[START OF Task input]

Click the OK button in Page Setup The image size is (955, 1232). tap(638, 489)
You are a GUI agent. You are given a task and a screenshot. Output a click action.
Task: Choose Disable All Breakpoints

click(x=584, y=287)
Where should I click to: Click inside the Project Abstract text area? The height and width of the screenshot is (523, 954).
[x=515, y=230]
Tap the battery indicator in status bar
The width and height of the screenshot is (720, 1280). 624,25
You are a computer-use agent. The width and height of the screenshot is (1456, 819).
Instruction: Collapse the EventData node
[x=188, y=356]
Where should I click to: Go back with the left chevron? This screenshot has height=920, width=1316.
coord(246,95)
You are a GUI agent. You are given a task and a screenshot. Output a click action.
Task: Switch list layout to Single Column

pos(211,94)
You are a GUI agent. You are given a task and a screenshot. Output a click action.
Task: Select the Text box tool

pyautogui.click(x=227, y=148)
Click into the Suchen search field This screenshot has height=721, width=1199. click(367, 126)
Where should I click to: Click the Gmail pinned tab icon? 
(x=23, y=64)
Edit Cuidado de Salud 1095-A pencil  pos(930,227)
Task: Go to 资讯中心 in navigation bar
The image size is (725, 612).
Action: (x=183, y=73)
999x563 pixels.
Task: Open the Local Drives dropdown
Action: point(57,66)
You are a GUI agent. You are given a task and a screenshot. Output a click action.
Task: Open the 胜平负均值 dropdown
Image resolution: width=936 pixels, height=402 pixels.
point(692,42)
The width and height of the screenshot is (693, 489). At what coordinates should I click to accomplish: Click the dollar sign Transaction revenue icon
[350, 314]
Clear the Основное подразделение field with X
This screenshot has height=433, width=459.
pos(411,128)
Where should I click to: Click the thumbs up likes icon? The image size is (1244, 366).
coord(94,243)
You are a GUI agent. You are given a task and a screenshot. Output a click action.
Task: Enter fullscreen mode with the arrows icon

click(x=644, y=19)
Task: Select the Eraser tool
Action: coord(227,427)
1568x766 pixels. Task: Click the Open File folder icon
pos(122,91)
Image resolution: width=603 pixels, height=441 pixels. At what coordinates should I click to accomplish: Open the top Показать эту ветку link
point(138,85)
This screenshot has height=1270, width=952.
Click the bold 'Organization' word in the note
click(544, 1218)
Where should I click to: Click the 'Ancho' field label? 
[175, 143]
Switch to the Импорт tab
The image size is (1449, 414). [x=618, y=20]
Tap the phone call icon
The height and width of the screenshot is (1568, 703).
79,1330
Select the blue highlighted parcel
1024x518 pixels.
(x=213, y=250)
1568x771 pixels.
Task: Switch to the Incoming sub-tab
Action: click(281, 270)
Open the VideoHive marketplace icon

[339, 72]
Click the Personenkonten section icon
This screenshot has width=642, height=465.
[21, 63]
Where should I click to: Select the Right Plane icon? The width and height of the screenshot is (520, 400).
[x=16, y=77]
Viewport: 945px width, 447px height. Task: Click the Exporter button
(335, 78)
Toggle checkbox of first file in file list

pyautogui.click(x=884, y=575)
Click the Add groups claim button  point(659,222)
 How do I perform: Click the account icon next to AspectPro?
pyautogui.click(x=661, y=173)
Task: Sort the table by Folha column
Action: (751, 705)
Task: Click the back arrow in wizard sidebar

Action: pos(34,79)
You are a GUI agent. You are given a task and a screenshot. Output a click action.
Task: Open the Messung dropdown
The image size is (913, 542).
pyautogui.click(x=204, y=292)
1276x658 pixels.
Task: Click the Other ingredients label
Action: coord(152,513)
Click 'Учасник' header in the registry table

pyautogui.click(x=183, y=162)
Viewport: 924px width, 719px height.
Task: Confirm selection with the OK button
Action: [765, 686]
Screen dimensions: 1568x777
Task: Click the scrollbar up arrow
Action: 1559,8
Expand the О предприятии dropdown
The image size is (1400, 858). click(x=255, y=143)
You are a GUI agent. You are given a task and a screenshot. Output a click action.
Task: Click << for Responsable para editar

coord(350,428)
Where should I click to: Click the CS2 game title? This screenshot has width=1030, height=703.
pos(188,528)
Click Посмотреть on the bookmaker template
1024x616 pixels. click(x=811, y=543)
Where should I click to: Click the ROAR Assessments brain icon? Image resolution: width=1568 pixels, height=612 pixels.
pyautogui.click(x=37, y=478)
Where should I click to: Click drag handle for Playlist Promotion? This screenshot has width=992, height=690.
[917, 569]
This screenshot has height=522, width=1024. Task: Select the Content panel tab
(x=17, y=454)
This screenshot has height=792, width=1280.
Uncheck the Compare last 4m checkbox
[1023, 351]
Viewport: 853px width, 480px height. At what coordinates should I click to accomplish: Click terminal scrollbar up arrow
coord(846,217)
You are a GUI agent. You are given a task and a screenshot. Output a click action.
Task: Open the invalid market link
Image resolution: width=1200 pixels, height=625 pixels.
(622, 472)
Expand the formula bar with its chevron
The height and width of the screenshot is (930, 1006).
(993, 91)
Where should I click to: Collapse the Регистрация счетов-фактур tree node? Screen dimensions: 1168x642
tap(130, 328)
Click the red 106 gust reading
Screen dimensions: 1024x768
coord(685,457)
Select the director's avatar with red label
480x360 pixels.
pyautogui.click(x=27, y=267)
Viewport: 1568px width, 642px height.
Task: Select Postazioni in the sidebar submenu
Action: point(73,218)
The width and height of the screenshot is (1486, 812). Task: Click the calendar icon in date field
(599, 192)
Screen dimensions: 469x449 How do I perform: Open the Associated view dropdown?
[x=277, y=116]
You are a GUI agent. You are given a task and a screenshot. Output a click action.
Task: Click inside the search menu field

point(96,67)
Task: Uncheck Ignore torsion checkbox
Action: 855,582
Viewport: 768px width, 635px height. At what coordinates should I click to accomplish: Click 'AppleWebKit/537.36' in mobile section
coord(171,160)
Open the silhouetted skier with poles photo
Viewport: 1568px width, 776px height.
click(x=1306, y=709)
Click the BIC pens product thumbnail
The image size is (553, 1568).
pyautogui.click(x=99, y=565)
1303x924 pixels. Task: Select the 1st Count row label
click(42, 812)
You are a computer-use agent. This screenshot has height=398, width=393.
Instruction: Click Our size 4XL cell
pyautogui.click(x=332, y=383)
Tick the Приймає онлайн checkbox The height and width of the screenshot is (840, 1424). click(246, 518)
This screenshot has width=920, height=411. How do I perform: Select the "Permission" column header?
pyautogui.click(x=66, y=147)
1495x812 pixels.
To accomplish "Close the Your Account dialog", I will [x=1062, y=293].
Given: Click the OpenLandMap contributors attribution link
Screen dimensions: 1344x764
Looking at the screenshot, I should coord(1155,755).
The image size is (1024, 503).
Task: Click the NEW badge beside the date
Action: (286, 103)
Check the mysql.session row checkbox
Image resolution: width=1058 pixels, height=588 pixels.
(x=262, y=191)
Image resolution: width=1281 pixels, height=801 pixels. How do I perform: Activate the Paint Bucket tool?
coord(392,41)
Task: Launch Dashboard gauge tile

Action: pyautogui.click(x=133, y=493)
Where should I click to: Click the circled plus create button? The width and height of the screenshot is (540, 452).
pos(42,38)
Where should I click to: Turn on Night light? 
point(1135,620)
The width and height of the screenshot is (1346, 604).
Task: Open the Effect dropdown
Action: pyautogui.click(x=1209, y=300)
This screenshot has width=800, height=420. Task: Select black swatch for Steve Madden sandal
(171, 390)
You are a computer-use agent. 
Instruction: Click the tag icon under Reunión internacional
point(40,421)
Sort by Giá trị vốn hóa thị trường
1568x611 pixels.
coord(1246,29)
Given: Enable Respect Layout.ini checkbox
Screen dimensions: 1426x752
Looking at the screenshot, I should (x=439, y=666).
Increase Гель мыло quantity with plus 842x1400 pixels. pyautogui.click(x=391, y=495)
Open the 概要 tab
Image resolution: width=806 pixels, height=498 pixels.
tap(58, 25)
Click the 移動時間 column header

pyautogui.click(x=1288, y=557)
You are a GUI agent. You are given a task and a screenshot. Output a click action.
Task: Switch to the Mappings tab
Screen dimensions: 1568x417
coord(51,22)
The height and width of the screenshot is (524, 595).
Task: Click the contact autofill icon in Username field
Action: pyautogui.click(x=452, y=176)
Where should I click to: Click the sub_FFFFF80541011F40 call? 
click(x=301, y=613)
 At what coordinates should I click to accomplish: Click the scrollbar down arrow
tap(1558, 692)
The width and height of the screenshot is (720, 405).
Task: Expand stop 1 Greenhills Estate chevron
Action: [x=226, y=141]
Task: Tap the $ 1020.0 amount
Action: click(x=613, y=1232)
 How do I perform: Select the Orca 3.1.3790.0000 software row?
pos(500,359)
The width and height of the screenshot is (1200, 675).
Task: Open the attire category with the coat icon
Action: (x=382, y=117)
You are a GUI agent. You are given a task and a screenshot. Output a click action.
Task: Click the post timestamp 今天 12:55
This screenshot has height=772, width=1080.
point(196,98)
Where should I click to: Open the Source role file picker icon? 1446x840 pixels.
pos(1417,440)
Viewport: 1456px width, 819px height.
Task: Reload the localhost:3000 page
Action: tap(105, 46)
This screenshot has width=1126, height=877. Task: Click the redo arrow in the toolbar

[END OF Task input]

* _The exercise_
Count the lines above that contain the string "label", where uppercase and lowercase letters count as different. Give only the number.

* _Task output_
4